Selama berada di Jakarta, kesembilan perempuan yang dikenal dengan sebutan Kartini Pegunungan Kendeng ini, menginap di kantor LBH Jakarta. Mereka merupakan para petani sepanjang pegunungan Kendeng yaitu Rembang, Pati, dan Grobogan, Jawa Tengah.
Semua aktivitas, mulai dari makan, tidur hingga berganti pakaian, mereka lakukan dengan kaki terpasung semen. Subhanallah betapa durhakanya dunia atas kelaliman berburu investasi.
Tidak dapat disangkal“hanya di Indonesia” suara-suara jerit hati masyarakat yang hanya mampu berbuat seperti ini, maka ketika berhadapan dengan korporasi besar sudah dipastikan tidak bernyali.
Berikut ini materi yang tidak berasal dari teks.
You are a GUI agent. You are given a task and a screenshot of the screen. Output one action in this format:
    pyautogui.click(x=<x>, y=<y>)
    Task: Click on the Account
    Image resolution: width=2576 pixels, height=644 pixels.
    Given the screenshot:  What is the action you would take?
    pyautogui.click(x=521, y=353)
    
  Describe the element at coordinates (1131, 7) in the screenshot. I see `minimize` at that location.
Mereka (9 kartini) tidak bisa berharap banyak, sayup-sayup nyanyian sembilan kartini berikhtiar.
Kalaupun keadaan berbicara lain, mereka hanya bisa pasrah, mungkin yang “memiliki keadilan”yang akan berbicara, dan alam juga pasti akan berbicara dengan sendirinya, bahkan seorang Salim Kancil dan Tosan, aktivis yang dibunuh di Lumajang lantaran berani melawan kapitalisasi sumber daya alam adalah bukti bagaimana perjuangan terhadap nilai-nilai kebaikan sangatlah beresiko bahkan mengorbankan nyawa. Padahal, dalam berbagai diskusi, seminar dan pidato pemerintah, telinga kita dijejali berbagai dengan istilah “sustainable development” alias pembangunan berkelanjutan. Dan seorang Salim Kancil adalah seorang yang berjuang keras mempertahankan suatu nilai tertinggi yakni pelestarian lingkungan dan keberlanjutan.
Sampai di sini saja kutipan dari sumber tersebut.